Dos hombres invisibles controlan el legado de Jeffrey Epstein
Cuando el FBI allanó la mansión de Epstein en 2019 tras su arresto, encontró una caja fuerte con dinero, diamantes y documentos clave. Pero un fallo judicial permitió que esta fuera vaciada antes de que pudieran asegurarlos.
Los responsables: Richard Kahn, contador de Epstein, y Darren Indyke, su abogado de confianza. Ambos nombrados albaceas del patrimonio apenas dos días antes de la muerte del financiero, ahora controlan todo el dinero, documentos y secretos que permanecen ocultos.

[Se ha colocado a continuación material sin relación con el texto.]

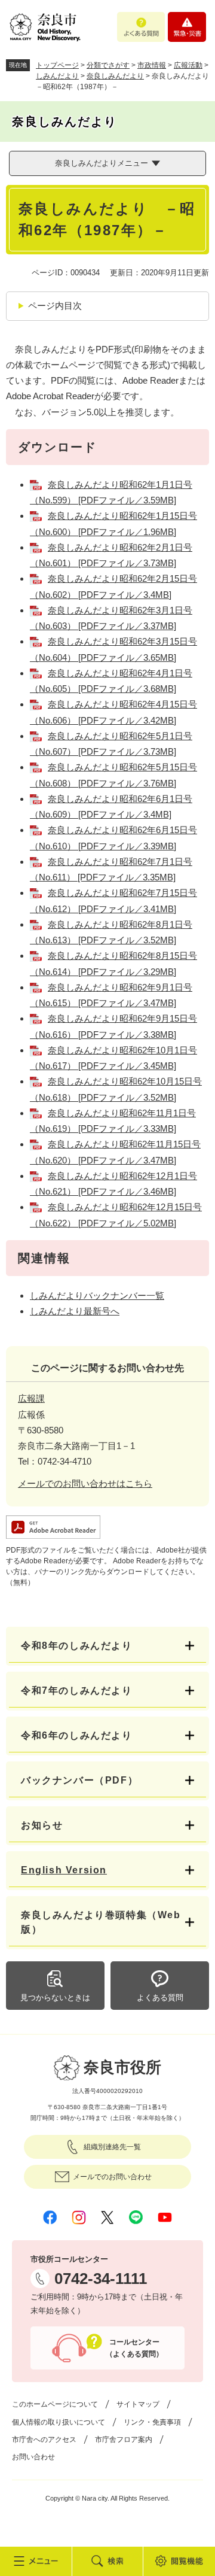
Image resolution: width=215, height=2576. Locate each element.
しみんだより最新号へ (74, 1311)
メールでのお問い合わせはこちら (85, 1483)
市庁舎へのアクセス (44, 2439)
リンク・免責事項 (152, 2422)
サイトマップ (137, 2404)
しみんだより (57, 76)
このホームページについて (55, 2404)
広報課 (31, 1398)
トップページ (57, 65)
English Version (64, 1870)
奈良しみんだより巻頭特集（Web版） (101, 1922)
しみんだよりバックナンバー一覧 (97, 1295)
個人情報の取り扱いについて (58, 2422)
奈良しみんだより (115, 76)
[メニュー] (36, 2561)
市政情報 (151, 65)
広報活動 (188, 65)
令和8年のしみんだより (77, 1646)
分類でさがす (108, 65)
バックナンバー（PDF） (79, 1780)
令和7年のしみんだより (77, 1690)
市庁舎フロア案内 (123, 2439)
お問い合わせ (33, 2457)
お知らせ (42, 1825)
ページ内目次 (55, 305)
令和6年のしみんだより (77, 1735)
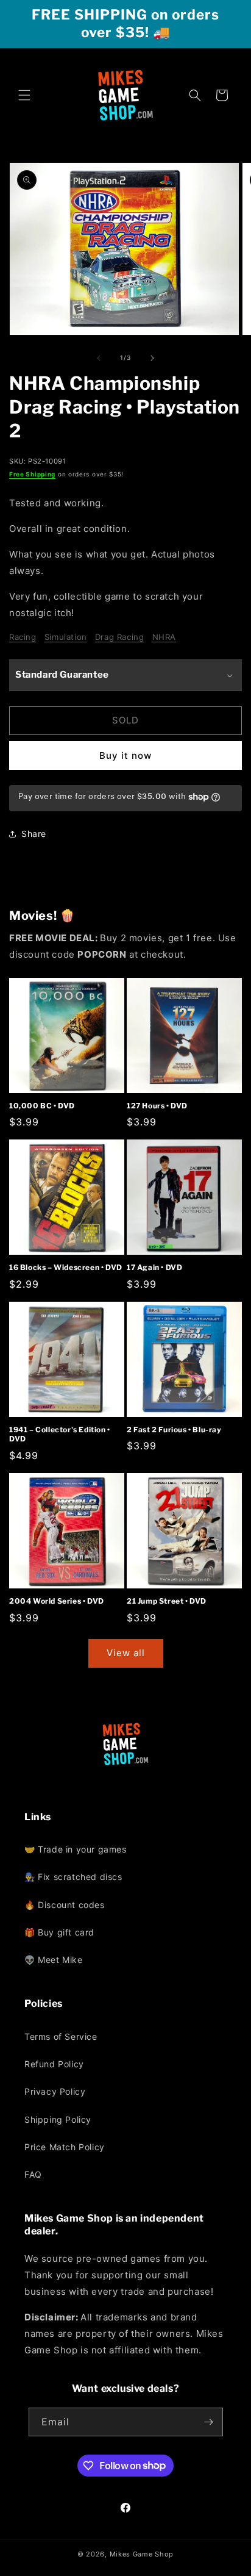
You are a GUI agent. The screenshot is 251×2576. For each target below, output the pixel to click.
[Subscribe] (209, 2422)
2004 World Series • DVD (56, 1601)
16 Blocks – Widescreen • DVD (65, 1267)
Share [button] (33, 833)
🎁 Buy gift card (59, 1932)
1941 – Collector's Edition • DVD (59, 1434)
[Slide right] (152, 358)
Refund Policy (54, 2064)
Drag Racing (119, 637)
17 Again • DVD (154, 1267)
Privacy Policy (54, 2091)
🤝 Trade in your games (75, 1849)
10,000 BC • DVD (42, 1105)
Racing (23, 637)
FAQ (33, 2174)
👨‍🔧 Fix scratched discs (73, 1876)
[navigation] (125, 1904)
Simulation (65, 637)
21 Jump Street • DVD (167, 1601)
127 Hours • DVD (157, 1105)
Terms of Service (60, 2036)
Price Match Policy (64, 2147)
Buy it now (125, 755)
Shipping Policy (57, 2119)
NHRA (164, 637)
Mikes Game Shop (142, 2554)
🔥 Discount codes (64, 1905)
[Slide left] (98, 358)
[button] (24, 95)
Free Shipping (32, 474)
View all (126, 1653)
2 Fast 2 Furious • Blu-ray (174, 1429)
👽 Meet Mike (53, 1959)
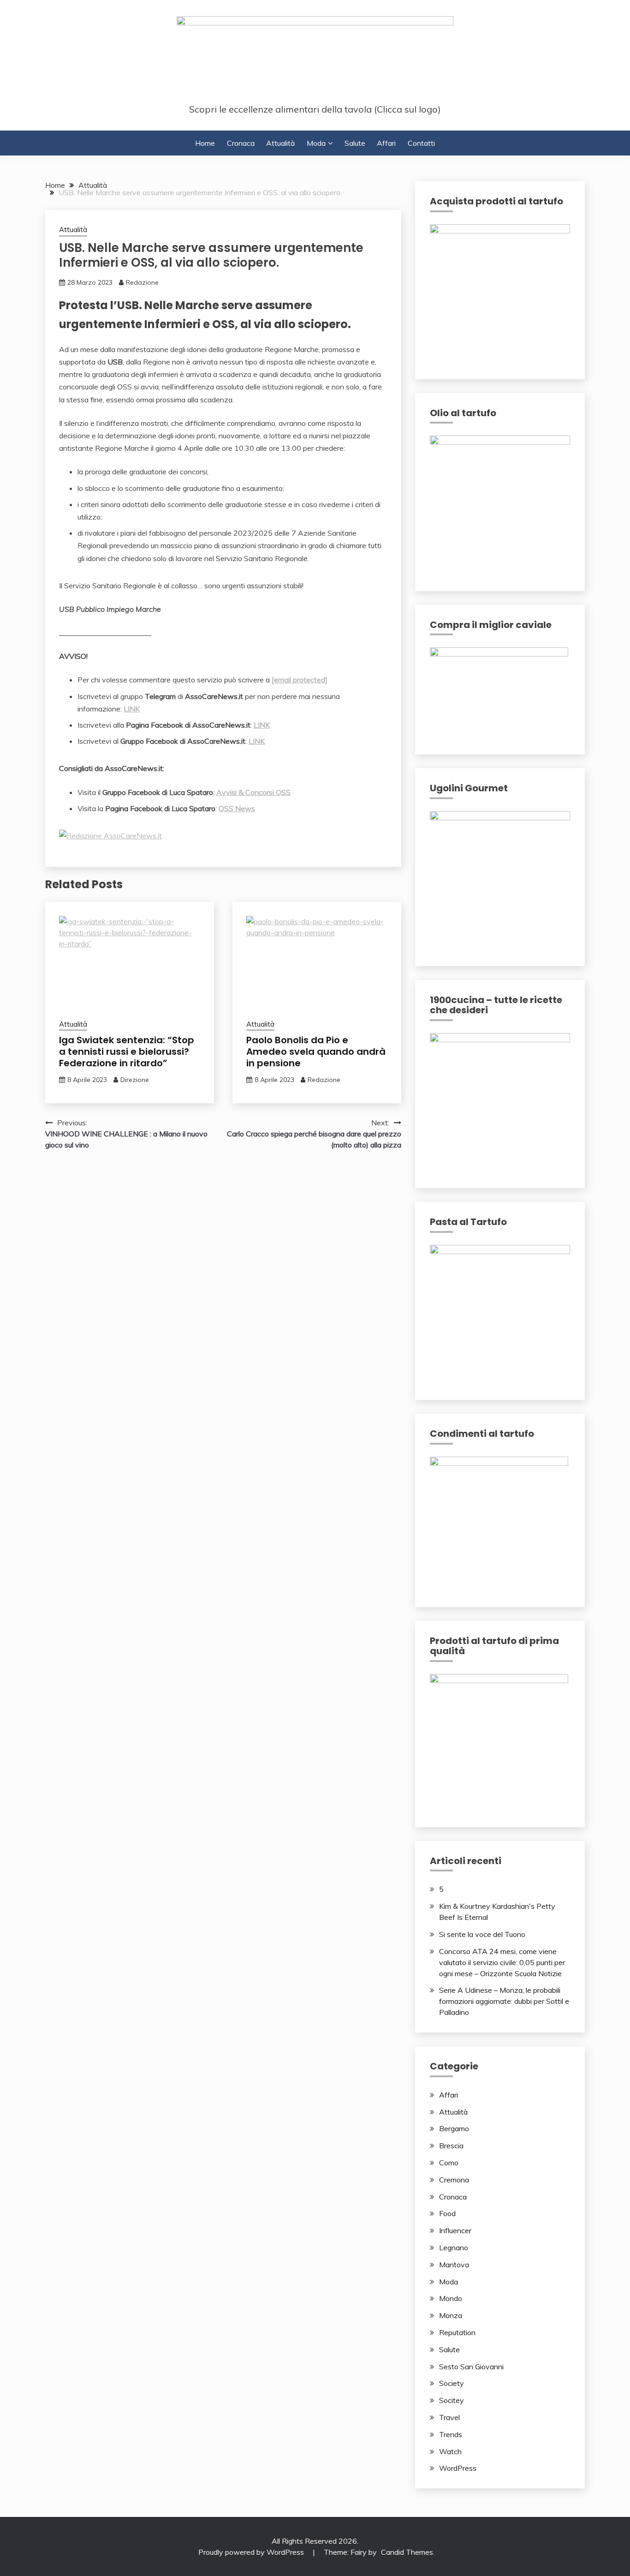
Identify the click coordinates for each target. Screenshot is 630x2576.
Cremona (454, 2179)
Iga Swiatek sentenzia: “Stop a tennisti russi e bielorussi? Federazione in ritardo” (126, 1052)
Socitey (451, 2400)
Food (447, 2213)
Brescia (451, 2145)
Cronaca (241, 143)
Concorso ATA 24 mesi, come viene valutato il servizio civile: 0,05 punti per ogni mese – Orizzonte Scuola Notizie (502, 1962)
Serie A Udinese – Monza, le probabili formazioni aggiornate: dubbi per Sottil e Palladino (504, 2001)
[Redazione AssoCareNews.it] (110, 835)
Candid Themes (407, 2552)
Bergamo (454, 2128)
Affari (386, 143)
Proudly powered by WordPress (252, 2552)
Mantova (454, 2264)
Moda (316, 143)
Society (451, 2383)
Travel (449, 2417)
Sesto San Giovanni (471, 2366)
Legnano (453, 2247)
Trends (450, 2434)
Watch (450, 2451)
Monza (450, 2315)
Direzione (134, 1080)
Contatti (421, 143)
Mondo (450, 2298)
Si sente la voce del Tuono (482, 1934)
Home (205, 143)
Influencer (455, 2230)
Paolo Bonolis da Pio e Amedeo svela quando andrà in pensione (316, 1052)
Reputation (457, 2332)
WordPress (457, 2468)
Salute (355, 143)
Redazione (142, 282)
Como (448, 2162)
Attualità (280, 143)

¿Por qué esto cambia el escenario?
Kahn y Indyke no son figuras públicas, pero tienen el poder sobre las indemnizaciones a las víctimas y las claves financieras de la red de Epstein. Documentos judiciales los señalan como gestores de cuentas que habrían servido para encubrir operaciones profundas vinculadas al tráfico sexual.
A pesar de niegan estar implicados en irregularidades, ambos recibieron millones en pagos y beneficios personales ligados al imperio Epstein. Además, habrían facilitado matrimonios forzados para proteger la permanencia en EE.UU. de víctimas extranjeras, perpetuando el control sobre ellas.
Lo que podrían estar ocultando
- Retiradas millonarias de efectivo que evadían controles bancarios.
- Empresas vinculadas a transferencias dudosas para mantener la red operativa.
- Impunidad ante investigaciones clave y falta de interrogantes judiciales serias.
- Negociaciones financieras que diluyen justicia real para sobrevivientes.
¿Qué sigue para este caso sin resolver?
Ambos hombres deben declarar ante el Congreso, pero sus testimonios podrían esconder más que revelar. Mientras el patrimonio de Epstein enfrenta demandas multimillonarias pendientes, la pregunta es clara:
¿Estamos ante dos piezas clave que mantienen intacto un sistema que debería caer?
El control financiero y operativo de este oscuro legado no puede quedar en manos de quienes, según denuncian las víctimas, estuvieron al tanto y colaboraron para sostenerlo.
El silencio o las medias verdades en esta etapa solo alimentan la impunidad que hasta ahora ha protegido a la verdadera red detrás de Epstein.